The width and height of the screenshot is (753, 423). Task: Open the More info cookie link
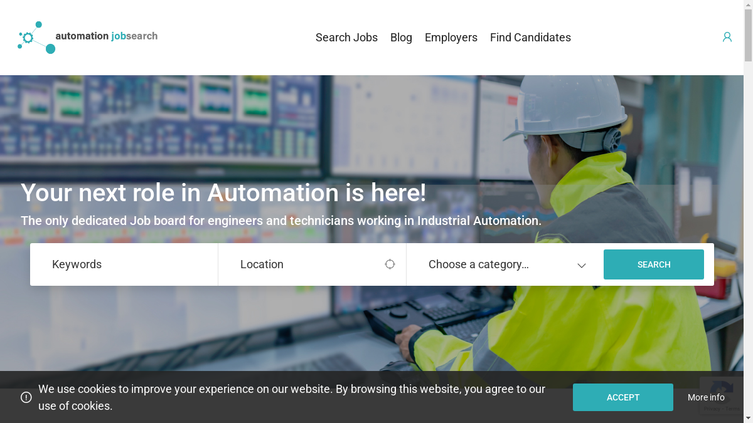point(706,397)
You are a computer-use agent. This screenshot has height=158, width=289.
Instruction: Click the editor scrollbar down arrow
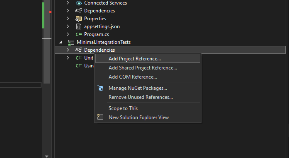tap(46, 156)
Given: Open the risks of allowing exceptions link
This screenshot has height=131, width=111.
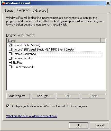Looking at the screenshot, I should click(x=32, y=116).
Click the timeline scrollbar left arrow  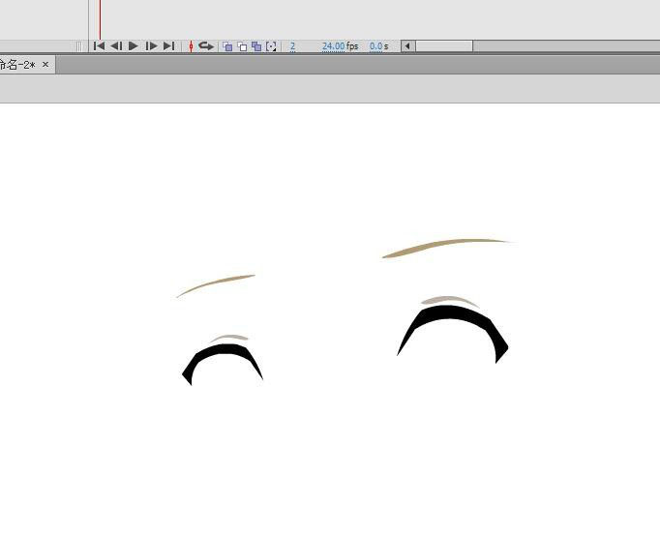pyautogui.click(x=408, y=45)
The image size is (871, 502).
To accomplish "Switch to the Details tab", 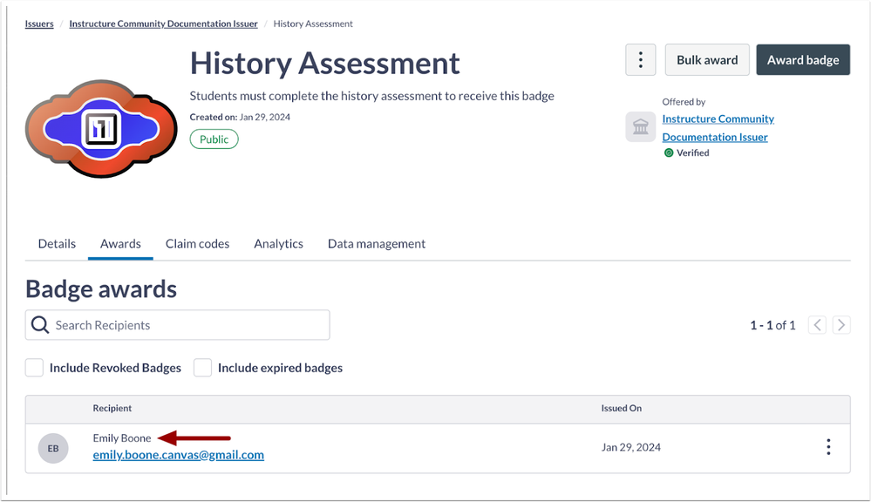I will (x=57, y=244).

+++

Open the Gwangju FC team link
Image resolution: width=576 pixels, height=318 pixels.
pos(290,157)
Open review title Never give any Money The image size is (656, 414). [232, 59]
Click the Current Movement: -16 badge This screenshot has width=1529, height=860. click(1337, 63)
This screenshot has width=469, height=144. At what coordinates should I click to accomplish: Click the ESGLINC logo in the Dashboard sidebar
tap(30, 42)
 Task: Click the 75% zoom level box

+++

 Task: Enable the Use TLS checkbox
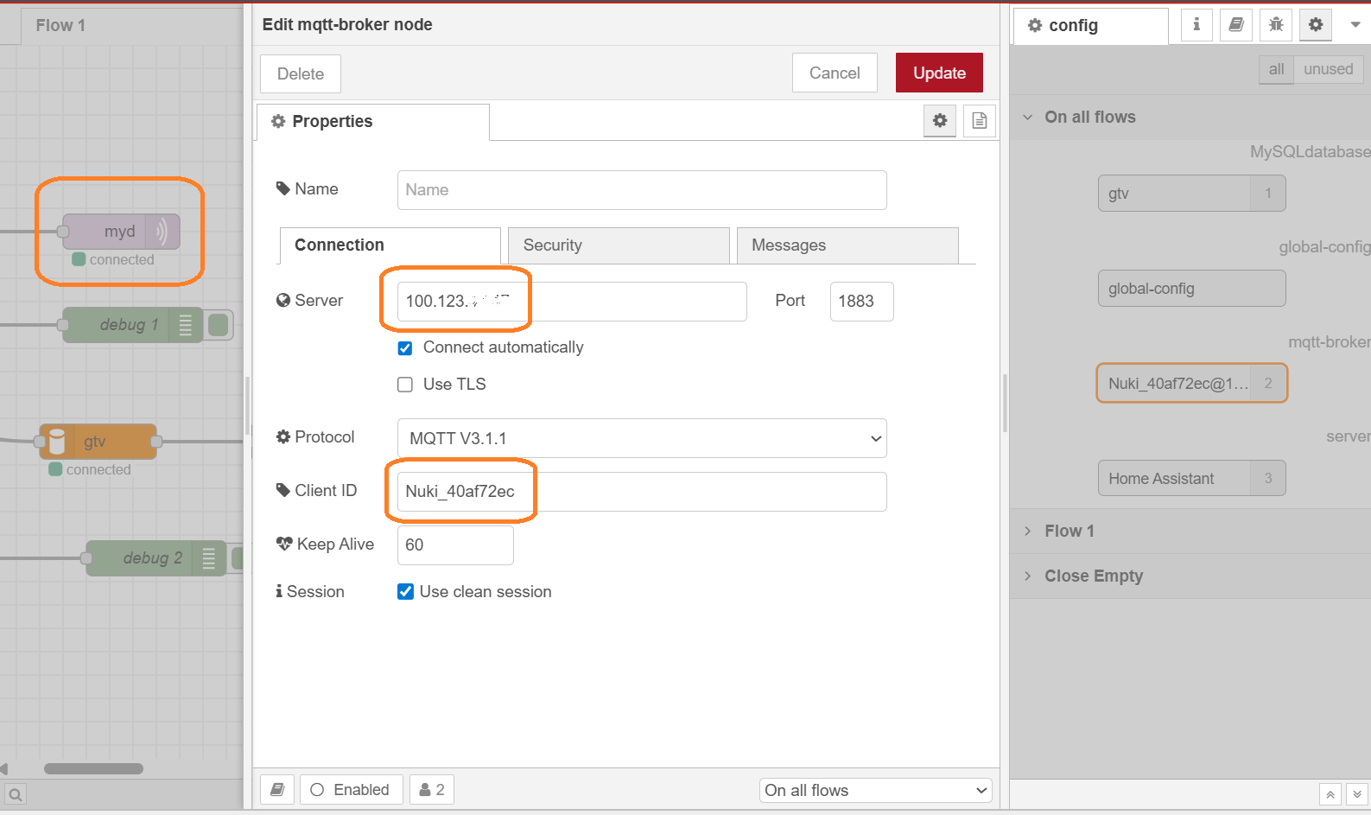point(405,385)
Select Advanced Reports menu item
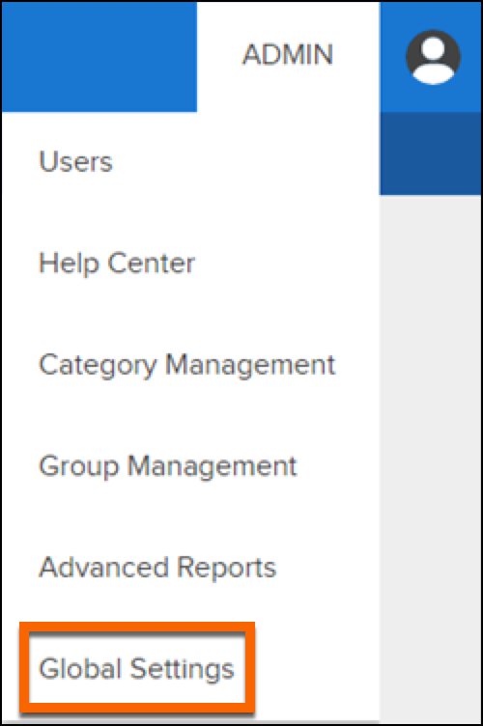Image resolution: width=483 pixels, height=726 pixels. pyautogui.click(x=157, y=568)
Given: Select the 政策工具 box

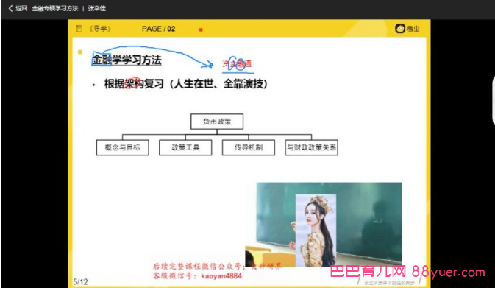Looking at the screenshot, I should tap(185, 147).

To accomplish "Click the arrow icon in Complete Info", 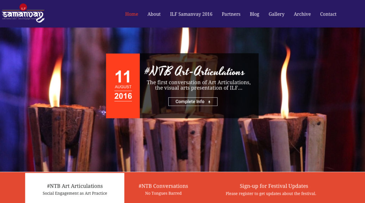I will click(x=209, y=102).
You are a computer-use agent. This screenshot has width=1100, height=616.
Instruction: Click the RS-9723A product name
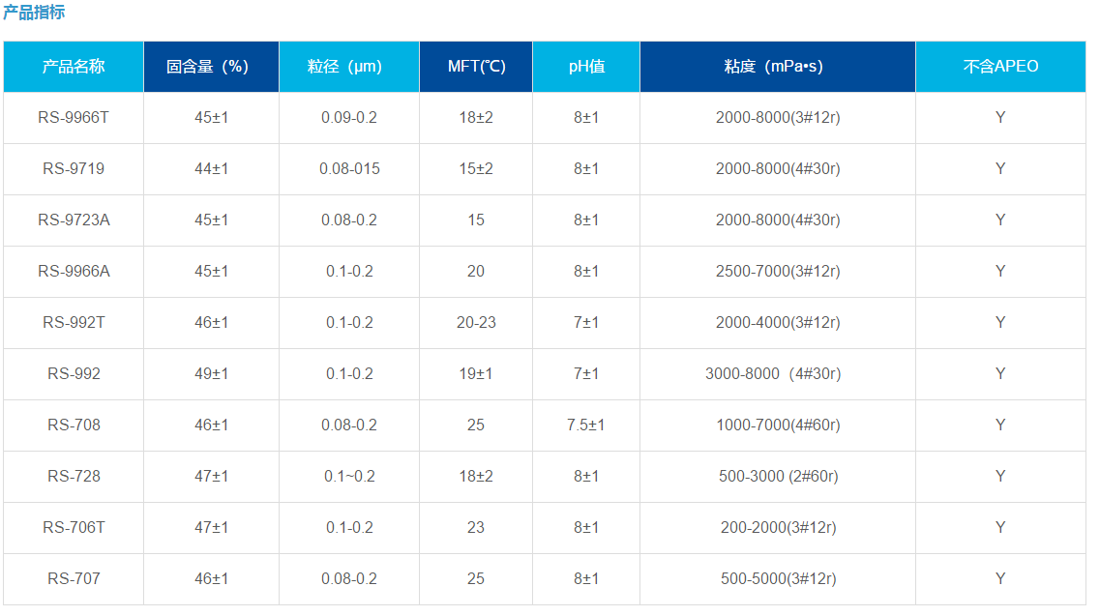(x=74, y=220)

+++

[Work instruction] Everything from the line with "This screenshot has width=469, height=144." through the line with "Task: Click the 75% zoom level box" should be written out exactly as it appears above, end lines included, and nothing outside that range.

[Answer for the task]
This screenshot has width=469, height=144. At what coordinates should I click to accomplish: Click the ESGLINC logo in the Dashboard sidebar
tap(30, 42)
 Task: Click the 75% zoom level box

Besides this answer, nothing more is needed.